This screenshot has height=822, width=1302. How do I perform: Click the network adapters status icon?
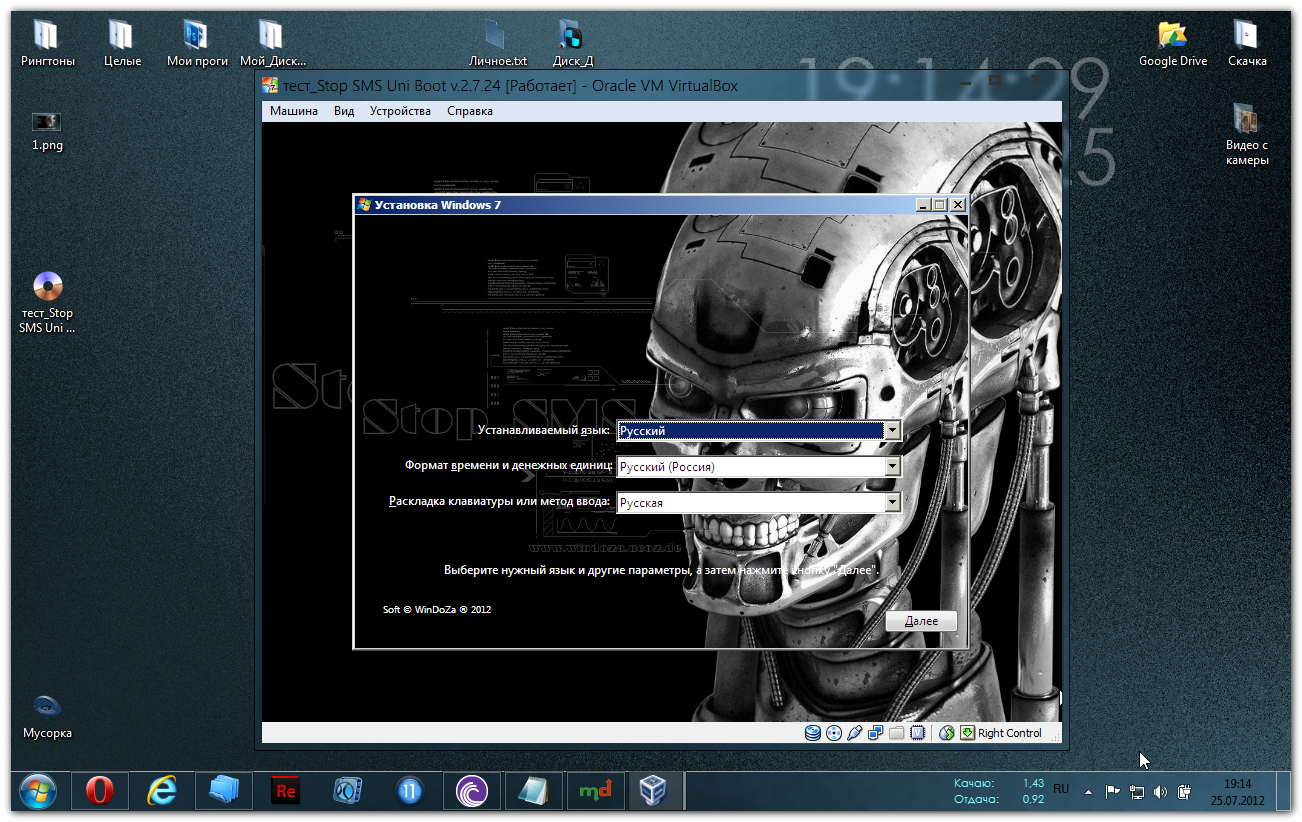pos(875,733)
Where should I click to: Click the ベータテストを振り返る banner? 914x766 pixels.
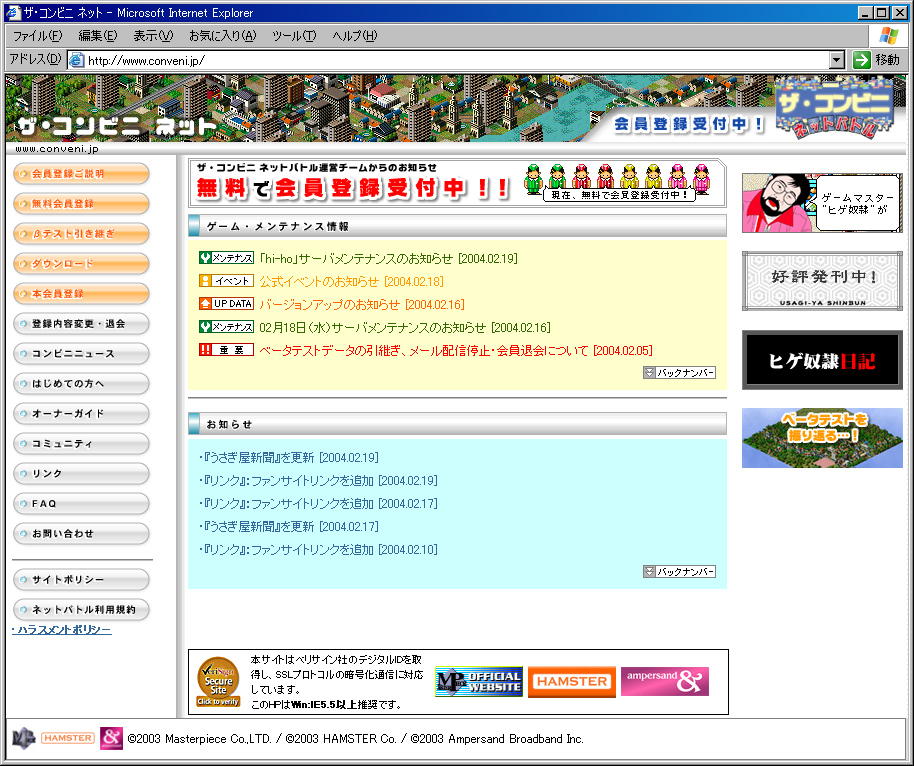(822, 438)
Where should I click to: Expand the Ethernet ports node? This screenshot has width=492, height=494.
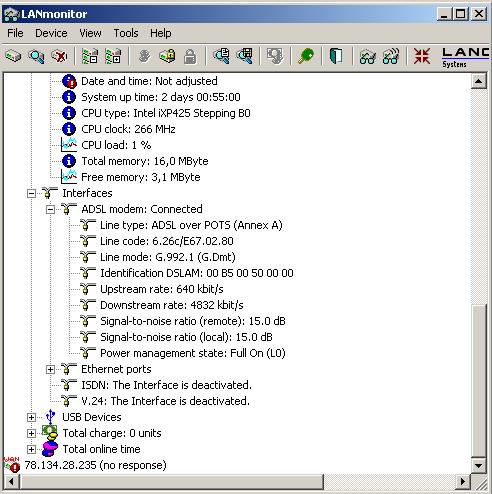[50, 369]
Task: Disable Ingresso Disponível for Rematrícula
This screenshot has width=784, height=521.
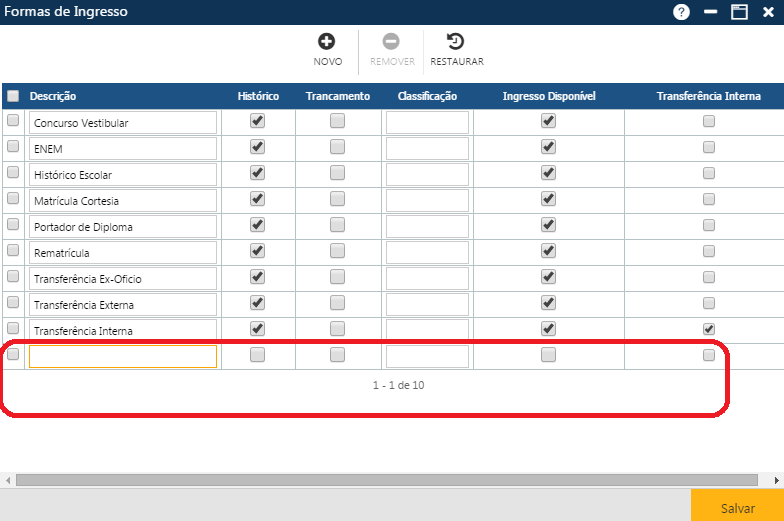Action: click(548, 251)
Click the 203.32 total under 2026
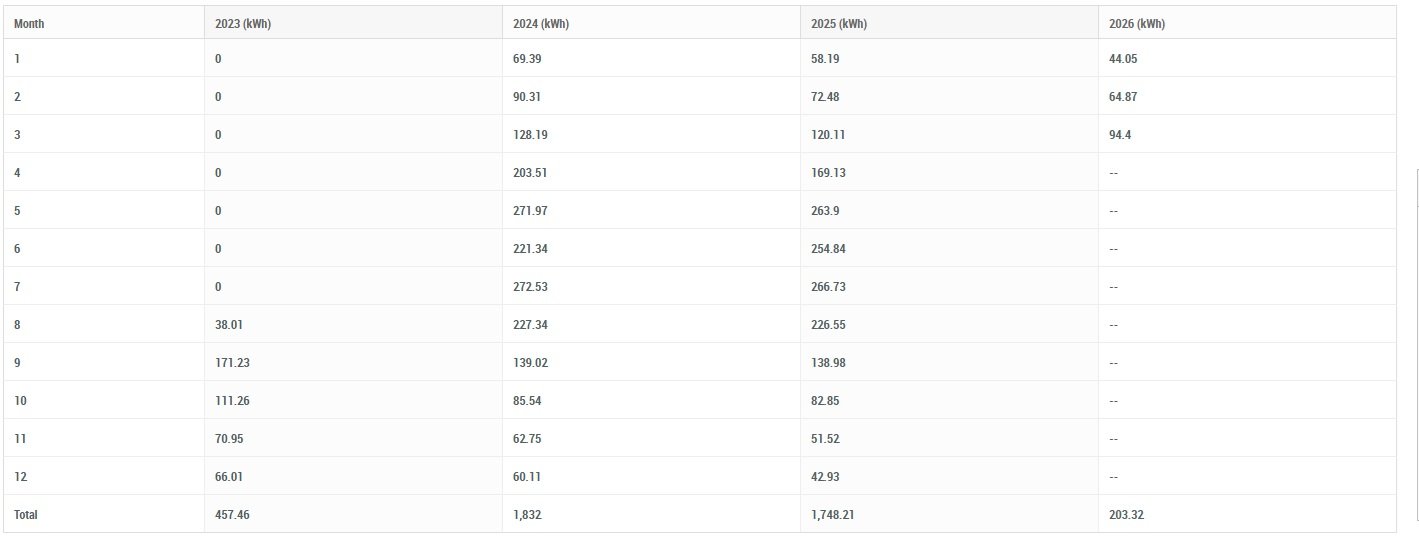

::::::

▶ **PROMPT**:
The lines to reproduce run from the line containing "Where should I click to: Expand" through the last line of the records above, both included. Copy them exactly and drop the pictures.

▶ **RESPONSE**:
Where should I click to: Expand the Ethernet ports node? This screenshot has width=492, height=494.
[50, 369]
Task: Disable Ingresso Disponível for Rematrícula
This screenshot has width=784, height=521.
Action: click(548, 251)
Click the 203.32 total under 2026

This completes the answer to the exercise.